→ **Request 1**:
Could you rewrite the ONVIF text from "It was officially" up to and including "activities of ONVIF.", with "non-profit" replaced by "not-for-profit"?
#### Excerpt provided
- Abbreviation: ONVIF
- Year started: 25 November 2008
- Domain: Interface of physical IP-based security products
- Website: www.onvif.org

= ONVIF =

Industry forum for IP-based security products

ONVIF is a global and open industry forum that provides and promotes standardized interfaces for IP-based physical security products. ONVIF specifications are widely used as common communication interfaces between devices (such as IP surveillance cameras) and software clients (such as video management software). The interfaces enable ONVIF conformant products from different vendors to communicate with each other, giving system integrators and end users the flexibility to choose from a wide range of conformant products without being locked into a specific brand. ONVIF was founded in 2008 by Axis Communications, Bosch Security Systems and Sony.

It was officially incorporated as a non-profit, 501(c)6 Delaware corporation on November 25, 2008. ONVIF membership is open to manufacturers, software developers, consultants, system integrators, end users and other interest groups that wish to participate in the activities of ONVIF.

The ONVIF protocol offers API endpoints for configuring, controlling, and managing IP-based physical security products. While ONVIF can facilitate access to streaming URLs, the actual streaming is handled through protocols like RTSP. One of the most common use cases for ONVIF is in IP cameras.
########
#### Material for the task
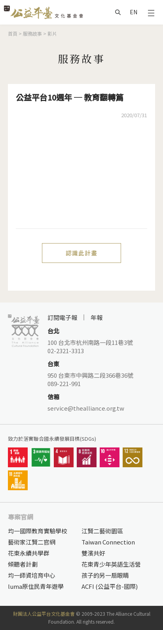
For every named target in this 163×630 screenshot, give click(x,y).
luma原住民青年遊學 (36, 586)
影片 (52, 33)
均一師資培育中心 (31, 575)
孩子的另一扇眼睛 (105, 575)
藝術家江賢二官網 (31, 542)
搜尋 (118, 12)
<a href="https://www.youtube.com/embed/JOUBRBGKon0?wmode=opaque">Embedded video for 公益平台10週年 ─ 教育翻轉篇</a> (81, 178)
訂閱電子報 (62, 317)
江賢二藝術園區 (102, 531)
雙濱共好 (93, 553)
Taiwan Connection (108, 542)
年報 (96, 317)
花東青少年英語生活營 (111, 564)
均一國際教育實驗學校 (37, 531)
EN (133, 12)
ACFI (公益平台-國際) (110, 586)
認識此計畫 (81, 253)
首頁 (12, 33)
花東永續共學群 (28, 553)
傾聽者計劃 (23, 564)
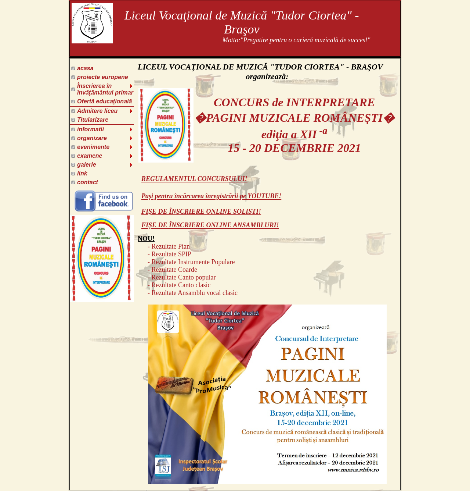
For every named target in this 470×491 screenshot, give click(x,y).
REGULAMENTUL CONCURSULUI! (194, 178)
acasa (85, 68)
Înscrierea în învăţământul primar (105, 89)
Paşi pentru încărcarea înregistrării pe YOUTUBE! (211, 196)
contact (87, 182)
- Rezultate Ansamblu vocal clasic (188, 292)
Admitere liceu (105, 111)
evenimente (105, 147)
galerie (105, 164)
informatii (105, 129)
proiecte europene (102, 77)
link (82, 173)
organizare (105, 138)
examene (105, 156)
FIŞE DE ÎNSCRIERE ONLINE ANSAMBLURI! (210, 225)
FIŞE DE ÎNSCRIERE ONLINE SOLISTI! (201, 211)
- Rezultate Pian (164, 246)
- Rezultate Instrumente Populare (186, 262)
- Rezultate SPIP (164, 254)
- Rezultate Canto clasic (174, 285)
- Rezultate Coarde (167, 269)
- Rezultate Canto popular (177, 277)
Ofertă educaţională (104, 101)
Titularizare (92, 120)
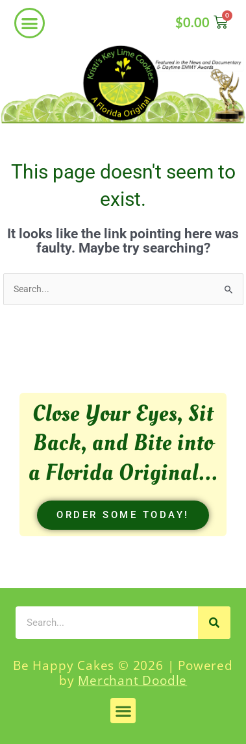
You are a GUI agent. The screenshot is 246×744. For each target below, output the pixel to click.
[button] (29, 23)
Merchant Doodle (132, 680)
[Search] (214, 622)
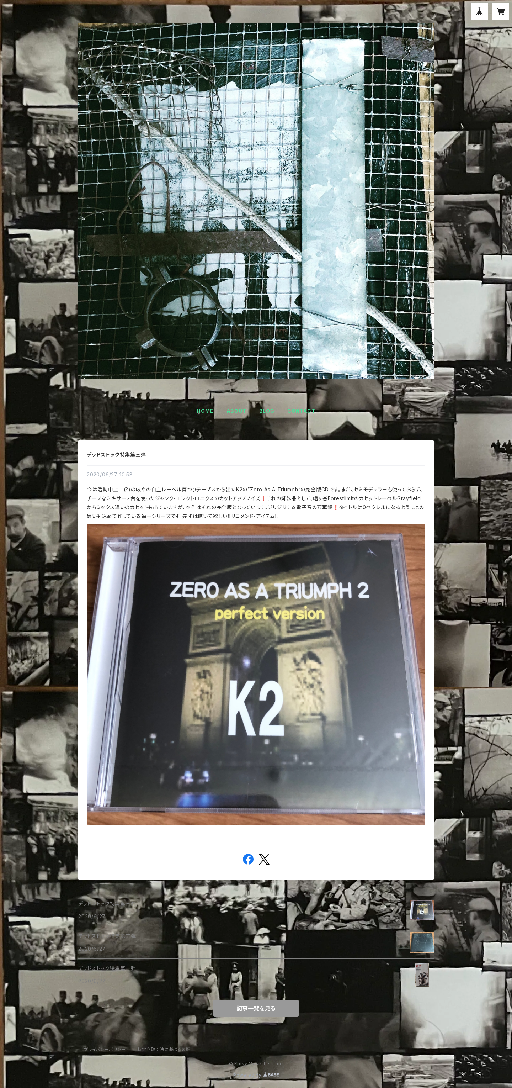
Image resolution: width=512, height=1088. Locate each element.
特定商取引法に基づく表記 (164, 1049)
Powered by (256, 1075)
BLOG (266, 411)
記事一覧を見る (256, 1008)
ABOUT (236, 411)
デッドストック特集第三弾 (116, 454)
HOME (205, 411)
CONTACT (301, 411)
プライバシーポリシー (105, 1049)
########
→ **Request 2**:
Can you give the lines of the listing, from the line with "認識此計畫 (81, 253)" up to and including the line with "Titularizare (92, 120)", as a JSON list of strings with one string per line? Leave out the pictures.

→ **Task response 1**:
It was officially incorporated as a not-for-profit, 501(c)6 Delaware corporation on November 25, 2008. ONVIF membership is open to manufacturers, software developers, consultants, system integrators, end users and other interest groups that wish to participate in the activities of ONVIF.

→ **Task response 2**:
[
  "認識此計畫 (81, 253)",
  "首頁 (12, 33)",
  "花東永續共學群 (28, 553)",
  "傾聽者計劃 (23, 564)",
  "For every named target in this 470×491 screenshot, give click(x,y).",
  "REGULAMENTUL CONCURSULUI! (194, 178)",
  "acasa (85, 68)",
  "Înscrierea în învăţământul primar (105, 89)",
  "Paşi pentru încărcarea înregistrării pe YOUTUBE! (211, 196)",
  "contact (87, 182)",
  "- Rezultate Ansamblu vocal clasic (188, 292)",
  "Admitere liceu (105, 111)",
  "evenimente (105, 147)",
  "galerie (105, 164)",
  "informatii (105, 129)",
  "proiecte europene (102, 77)",
  "link (82, 173)",
  "organizare (105, 138)",
  "examene (105, 156)",
  "FIŞE DE ÎNSCRIERE ONLINE ANSAMBLURI! (210, 225)",
  "FIŞE DE ÎNSCRIERE ONLINE SOLISTI! (201, 211)",
  "- Rezultate Pian (164, 246)",
  "- Rezultate Instrumente Populare (186, 262)",
  "- Rezultate SPIP (164, 254)",
  "- Rezultate Canto clasic (174, 285)",
  "- Rezultate Coarde (167, 269)",
  "- Rezultate Canto popular (177, 277)",
  "Ofertă educaţională (104, 101)",
  "Titularizare (92, 120)"
]